However, a much more efficient approach to increasing the efficiency seems to lie in the type of assessment underlying scientists’ decisions as for which theory to pursue. Altogether, our analysis provides further support to the argument that ABMs of science are in need of detailed robustness analysis before we can draw from them any conclusions about actual scientific practice.Footnote 25
It is also worth noticing that differences between our procedures for theory-choice could be understood as representing specific epistemic and methodological values preferred by scientists. While such preferences are still highly idealized across ABMs of science, our results suggest that methodological values may play an important role in the efficiency of inquiry and that they deserve further attention. Beside Weisberg and Muldoon’s (2009) ‘mavericks’ and ‘followers’, or Currie and Avin’s (2018) ‘obligates’ and ‘omnivores’Footnote 26, other types of methodological preferences could be considered: for instance, a method based on the search for defeaters vs. a method that prioritizes corroborating evidence for one’s current hypothesis, etc.

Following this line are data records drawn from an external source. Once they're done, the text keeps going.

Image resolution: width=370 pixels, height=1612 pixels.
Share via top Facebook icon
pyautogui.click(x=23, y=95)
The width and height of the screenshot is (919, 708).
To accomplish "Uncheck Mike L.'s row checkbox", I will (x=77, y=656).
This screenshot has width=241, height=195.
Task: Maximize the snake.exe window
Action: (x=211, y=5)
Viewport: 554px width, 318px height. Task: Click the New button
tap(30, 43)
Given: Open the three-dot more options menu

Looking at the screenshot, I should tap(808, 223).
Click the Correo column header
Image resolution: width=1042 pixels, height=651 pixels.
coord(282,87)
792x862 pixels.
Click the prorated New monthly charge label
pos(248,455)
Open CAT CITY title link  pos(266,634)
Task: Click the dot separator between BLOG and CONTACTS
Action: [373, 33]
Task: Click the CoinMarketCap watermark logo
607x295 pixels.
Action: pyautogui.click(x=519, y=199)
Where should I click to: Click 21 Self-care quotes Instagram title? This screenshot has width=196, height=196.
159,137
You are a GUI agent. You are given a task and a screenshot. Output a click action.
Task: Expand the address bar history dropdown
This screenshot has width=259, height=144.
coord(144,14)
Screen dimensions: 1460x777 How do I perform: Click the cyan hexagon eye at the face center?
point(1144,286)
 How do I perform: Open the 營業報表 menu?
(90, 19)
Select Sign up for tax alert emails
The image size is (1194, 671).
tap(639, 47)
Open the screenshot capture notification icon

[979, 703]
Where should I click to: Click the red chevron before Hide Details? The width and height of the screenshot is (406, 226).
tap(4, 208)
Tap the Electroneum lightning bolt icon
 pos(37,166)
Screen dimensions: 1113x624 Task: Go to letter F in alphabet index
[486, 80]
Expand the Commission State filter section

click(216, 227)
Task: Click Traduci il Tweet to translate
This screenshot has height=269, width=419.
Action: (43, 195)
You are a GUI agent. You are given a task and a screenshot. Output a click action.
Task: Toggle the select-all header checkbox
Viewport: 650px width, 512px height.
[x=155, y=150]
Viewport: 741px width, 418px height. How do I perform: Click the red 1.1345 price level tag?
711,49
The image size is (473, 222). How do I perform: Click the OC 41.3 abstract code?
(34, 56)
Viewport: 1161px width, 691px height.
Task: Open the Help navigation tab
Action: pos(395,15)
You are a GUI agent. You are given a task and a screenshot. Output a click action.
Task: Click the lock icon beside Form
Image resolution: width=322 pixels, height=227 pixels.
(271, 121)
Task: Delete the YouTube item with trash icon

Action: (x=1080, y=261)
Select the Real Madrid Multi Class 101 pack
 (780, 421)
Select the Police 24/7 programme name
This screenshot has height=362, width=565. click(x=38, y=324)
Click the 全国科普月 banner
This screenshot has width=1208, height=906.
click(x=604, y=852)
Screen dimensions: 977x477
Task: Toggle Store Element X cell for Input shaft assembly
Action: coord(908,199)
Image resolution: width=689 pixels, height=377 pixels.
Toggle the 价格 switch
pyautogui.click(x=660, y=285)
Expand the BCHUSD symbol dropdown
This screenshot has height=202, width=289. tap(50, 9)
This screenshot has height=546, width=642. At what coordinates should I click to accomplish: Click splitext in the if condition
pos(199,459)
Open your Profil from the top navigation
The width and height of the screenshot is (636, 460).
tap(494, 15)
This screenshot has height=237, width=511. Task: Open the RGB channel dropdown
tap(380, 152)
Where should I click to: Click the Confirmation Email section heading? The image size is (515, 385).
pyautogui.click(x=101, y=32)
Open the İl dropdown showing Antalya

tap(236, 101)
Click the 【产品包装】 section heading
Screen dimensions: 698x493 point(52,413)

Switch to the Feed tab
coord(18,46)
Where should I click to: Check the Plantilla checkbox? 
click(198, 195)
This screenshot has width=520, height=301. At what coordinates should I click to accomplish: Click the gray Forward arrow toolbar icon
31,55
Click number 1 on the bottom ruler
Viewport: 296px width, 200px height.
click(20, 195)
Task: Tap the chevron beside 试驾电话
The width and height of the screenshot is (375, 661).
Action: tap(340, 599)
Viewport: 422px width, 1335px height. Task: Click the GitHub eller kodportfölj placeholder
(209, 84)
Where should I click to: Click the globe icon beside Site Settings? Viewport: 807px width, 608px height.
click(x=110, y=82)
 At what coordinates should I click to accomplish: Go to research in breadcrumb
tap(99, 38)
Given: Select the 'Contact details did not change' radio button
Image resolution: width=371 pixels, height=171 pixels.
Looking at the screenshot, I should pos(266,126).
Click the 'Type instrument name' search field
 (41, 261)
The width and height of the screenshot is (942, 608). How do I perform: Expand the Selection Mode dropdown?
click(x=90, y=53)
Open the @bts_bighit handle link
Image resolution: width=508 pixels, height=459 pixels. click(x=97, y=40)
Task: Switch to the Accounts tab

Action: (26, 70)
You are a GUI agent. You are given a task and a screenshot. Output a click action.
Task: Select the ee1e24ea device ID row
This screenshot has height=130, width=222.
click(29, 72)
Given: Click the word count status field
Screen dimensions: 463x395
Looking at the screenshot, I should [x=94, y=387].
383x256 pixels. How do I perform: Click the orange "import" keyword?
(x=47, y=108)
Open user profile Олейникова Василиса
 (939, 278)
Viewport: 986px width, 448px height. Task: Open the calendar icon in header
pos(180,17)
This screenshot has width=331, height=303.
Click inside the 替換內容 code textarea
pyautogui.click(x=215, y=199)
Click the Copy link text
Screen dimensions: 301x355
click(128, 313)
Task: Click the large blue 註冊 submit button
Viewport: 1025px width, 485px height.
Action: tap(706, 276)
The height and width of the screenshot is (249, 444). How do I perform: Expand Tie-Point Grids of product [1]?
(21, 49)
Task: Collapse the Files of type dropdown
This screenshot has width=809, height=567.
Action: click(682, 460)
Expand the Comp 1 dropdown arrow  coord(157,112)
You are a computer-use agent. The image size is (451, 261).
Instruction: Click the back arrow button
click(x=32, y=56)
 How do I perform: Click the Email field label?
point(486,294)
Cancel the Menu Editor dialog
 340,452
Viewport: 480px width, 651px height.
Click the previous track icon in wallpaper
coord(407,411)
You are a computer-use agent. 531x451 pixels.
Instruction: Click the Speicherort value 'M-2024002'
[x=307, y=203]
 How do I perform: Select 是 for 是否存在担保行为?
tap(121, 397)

Another important take-home message is that some relevant factors may very well remain hidden unless we take an in-depth analysis of the given simulations. For instance, while the impact of the threshold-mechanisms seemed rather neutral or even harmful for three of our evaluations, only once we have examined how often scientists change theories, it has become obvious that they did play an important role—by reducing possibly high costs that may be involved in a scientist’s frequent change of a pursued theory.
6 Outlook and conclusion
In this paper we have investigated the impact of different factors on the efficiency of scientific inquiry by means of ArgABM. To this end, we have examined the impact of cautious decision-making, different assessments underlying theory-choice, and different network structures on the efficiency of inquiry. In addition, we have examined the phenomenon of transient diversity by studying the relationship between a diverse, non-consensual spread of scientists across different theories and their performance under varying conditions. Our results suggest that, on the one hand, cautious decision-making has a significant impact on the efficiency of inquiry only under specific conditions. On the other hand, different assessments underlying theory-choice and different network structures result in varying degrees of efficiency. Moreover, diversity is not always correlated with a successful performance of scientists, but only under some conditions. Such a correlation occurs when scientists prefer theories that have a relatively larger scope of solidified results, in comparison to their rivals.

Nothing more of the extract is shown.